WHAT NEEDS TO BE DONE:
With both ends included, transcribe exactly the records below from their first line to the line that contains "You are a computer-use agent. The".

SUPPLIED RECORDS:

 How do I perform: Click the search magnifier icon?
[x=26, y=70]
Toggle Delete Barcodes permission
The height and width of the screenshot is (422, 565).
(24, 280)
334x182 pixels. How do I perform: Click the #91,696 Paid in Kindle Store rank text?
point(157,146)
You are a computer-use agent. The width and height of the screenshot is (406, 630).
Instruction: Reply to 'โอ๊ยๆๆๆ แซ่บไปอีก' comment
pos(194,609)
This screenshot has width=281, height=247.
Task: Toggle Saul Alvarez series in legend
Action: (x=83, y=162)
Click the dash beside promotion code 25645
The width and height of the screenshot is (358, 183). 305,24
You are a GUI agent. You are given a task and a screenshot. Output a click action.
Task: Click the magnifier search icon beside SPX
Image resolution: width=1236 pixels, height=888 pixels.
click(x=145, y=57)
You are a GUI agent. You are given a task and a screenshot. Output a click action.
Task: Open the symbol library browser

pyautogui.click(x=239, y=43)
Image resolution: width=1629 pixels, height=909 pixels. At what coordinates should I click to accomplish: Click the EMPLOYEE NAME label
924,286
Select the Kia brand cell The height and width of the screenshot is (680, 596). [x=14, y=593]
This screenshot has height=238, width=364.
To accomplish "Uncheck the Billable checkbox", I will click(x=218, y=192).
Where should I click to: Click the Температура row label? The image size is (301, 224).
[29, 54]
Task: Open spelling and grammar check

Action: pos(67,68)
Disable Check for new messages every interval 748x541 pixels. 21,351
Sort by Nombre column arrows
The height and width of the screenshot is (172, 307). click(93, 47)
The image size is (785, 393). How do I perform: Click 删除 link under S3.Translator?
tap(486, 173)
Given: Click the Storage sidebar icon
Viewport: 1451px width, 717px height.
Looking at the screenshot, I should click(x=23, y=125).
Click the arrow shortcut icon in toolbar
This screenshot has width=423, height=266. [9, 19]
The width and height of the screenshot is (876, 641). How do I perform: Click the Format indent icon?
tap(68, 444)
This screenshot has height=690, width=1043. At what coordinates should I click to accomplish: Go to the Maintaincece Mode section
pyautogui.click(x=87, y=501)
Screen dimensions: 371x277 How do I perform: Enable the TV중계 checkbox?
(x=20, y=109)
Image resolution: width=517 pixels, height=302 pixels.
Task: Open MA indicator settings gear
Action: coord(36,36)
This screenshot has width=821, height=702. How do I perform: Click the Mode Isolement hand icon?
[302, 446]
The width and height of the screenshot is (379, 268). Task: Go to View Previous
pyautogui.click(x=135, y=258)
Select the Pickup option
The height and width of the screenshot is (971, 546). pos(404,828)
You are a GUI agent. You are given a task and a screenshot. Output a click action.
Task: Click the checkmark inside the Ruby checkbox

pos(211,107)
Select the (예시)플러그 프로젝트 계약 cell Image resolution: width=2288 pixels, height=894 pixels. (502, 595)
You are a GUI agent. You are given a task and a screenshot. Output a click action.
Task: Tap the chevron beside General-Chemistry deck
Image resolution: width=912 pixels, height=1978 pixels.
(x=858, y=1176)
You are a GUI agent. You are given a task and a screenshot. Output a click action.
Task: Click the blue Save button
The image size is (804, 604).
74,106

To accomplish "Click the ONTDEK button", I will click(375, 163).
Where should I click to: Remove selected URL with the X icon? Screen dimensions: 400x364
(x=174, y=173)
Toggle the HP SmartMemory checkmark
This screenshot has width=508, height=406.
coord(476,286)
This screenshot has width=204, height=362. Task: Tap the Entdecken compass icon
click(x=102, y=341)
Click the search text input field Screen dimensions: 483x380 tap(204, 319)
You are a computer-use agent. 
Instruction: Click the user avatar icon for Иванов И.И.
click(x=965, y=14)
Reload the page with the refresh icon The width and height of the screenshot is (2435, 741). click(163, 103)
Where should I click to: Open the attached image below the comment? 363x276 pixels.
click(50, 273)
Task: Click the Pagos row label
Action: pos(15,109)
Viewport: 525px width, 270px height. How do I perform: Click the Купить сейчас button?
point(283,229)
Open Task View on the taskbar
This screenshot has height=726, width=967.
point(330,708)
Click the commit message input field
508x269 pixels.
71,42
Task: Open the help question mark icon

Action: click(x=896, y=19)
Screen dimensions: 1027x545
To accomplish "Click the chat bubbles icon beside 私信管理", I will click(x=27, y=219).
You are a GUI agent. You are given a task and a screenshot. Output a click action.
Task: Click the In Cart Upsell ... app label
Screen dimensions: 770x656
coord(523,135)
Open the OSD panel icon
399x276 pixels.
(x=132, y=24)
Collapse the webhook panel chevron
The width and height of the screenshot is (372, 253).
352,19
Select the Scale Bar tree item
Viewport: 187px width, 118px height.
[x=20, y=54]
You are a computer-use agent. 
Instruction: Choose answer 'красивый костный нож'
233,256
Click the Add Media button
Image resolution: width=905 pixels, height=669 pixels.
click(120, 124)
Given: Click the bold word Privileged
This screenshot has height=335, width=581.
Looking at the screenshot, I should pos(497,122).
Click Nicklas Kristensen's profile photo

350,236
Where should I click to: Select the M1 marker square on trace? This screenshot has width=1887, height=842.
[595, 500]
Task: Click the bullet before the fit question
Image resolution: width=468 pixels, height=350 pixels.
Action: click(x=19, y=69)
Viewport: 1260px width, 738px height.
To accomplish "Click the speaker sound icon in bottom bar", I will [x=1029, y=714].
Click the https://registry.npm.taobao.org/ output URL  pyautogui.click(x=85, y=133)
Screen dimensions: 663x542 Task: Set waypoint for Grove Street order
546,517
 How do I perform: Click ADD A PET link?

RESPONSE TO THE EXERCISE:
 How do I perform: Click the search magnifier icon?
[x=26, y=70]
Toggle Delete Barcodes permission
The height and width of the screenshot is (422, 565).
(24, 280)
334x182 pixels. How do I perform: Click the #91,696 Paid in Kindle Store rank text?
point(157,146)
You are a computer-use agent. The width and height of the screenshot is (406, 630).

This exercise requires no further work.